Instructions to follow — Retype, character for character, the line containing "Task: Copy the serial number with copy icon" along with each line after it through the end of the data, and only those.
------------------------------------------------------------------------
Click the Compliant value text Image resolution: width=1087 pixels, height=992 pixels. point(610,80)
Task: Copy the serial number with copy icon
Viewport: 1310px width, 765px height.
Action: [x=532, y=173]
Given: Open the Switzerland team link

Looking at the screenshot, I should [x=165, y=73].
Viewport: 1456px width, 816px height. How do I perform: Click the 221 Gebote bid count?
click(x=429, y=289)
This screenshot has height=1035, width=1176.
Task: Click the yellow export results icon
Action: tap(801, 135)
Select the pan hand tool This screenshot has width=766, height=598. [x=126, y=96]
------------------------------------------------------------------------
Written answer —
Task: Copy the serial number with copy icon
Viewport: 1310px width, 765px height.
Action: [x=532, y=173]
Given: Open the Switzerland team link

Looking at the screenshot, I should [x=165, y=73].
Viewport: 1456px width, 816px height. How do I perform: Click the 221 Gebote bid count?
click(x=429, y=289)
This screenshot has height=1035, width=1176.
Task: Click the yellow export results icon
Action: tap(801, 135)
Select the pan hand tool This screenshot has width=766, height=598. [x=126, y=96]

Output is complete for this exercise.